:: CHALLENGE ::
Find every line in the entries that contains the string "each" and copy those lines out. Matching is case-sensitive.

######

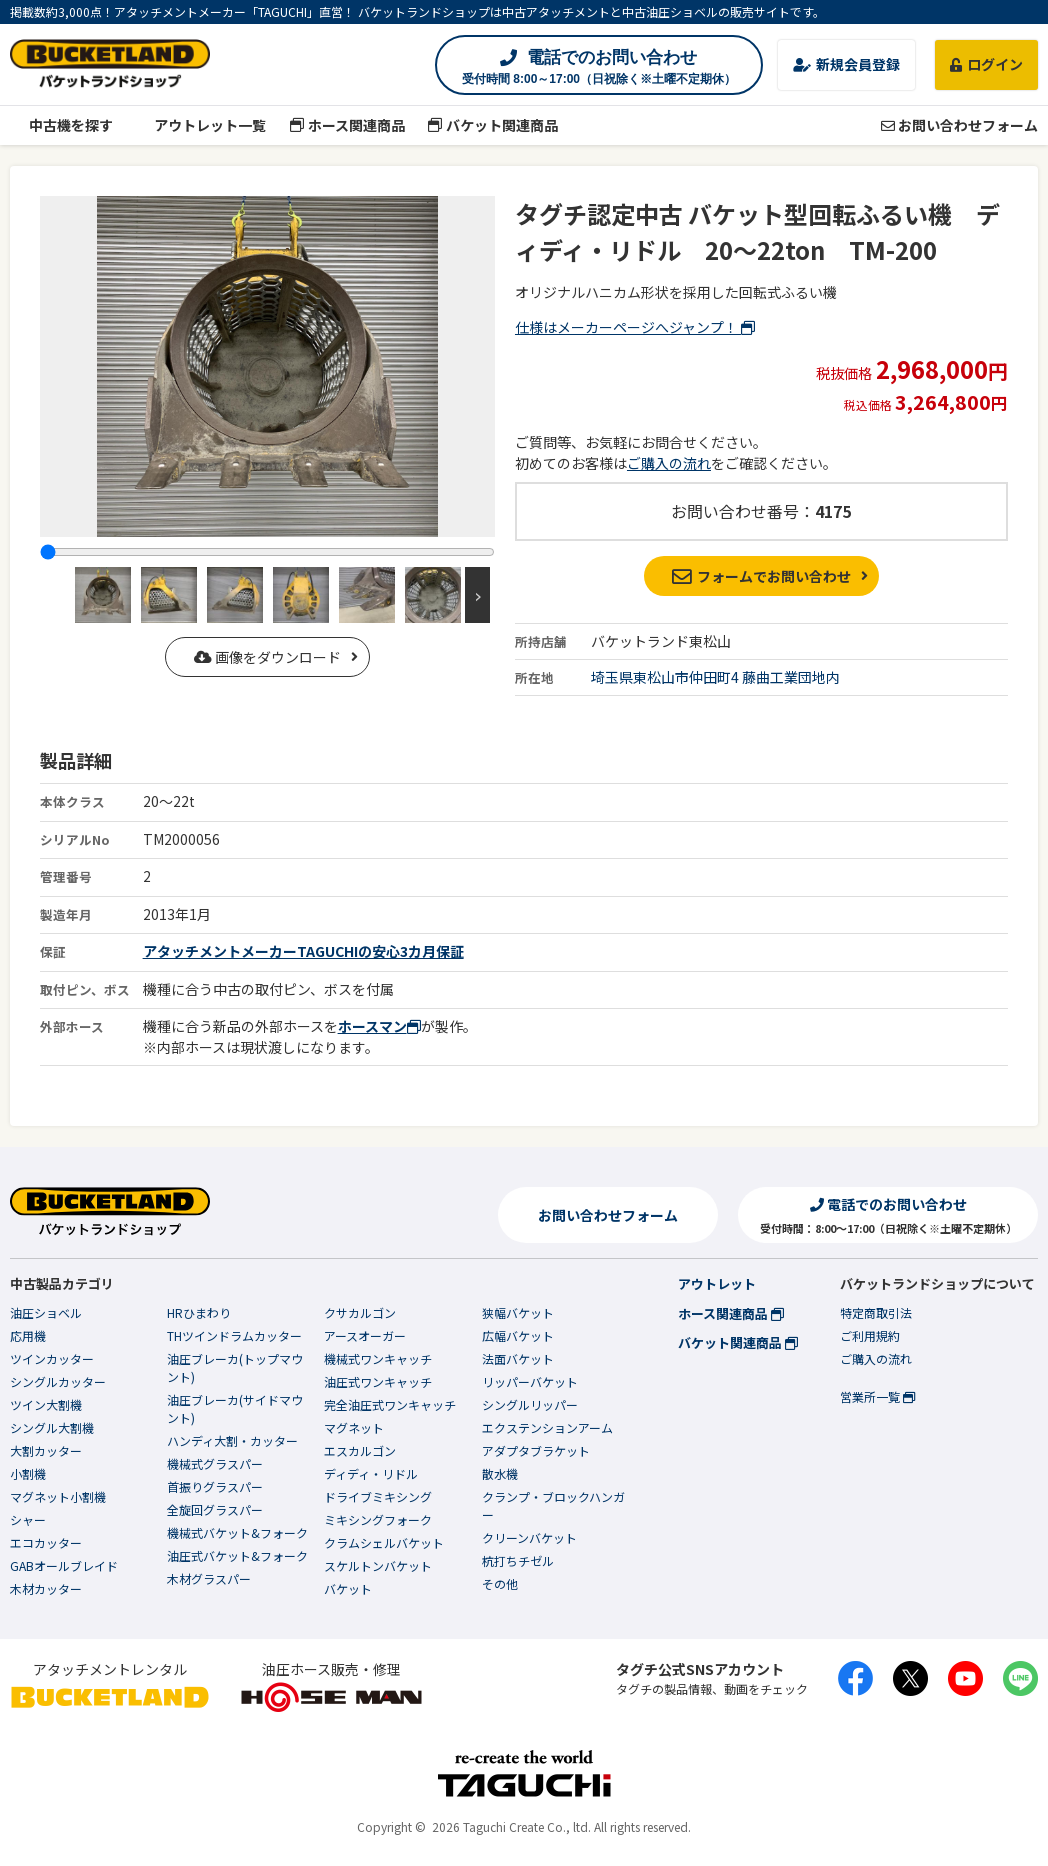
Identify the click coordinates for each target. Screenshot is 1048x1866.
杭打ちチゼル (518, 1560)
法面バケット (518, 1358)
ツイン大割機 (46, 1404)
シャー (28, 1519)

######

:: ANSWER TO THIS TASK ::
Identify the click coordinates for each target. Screenshot is 1048x1866.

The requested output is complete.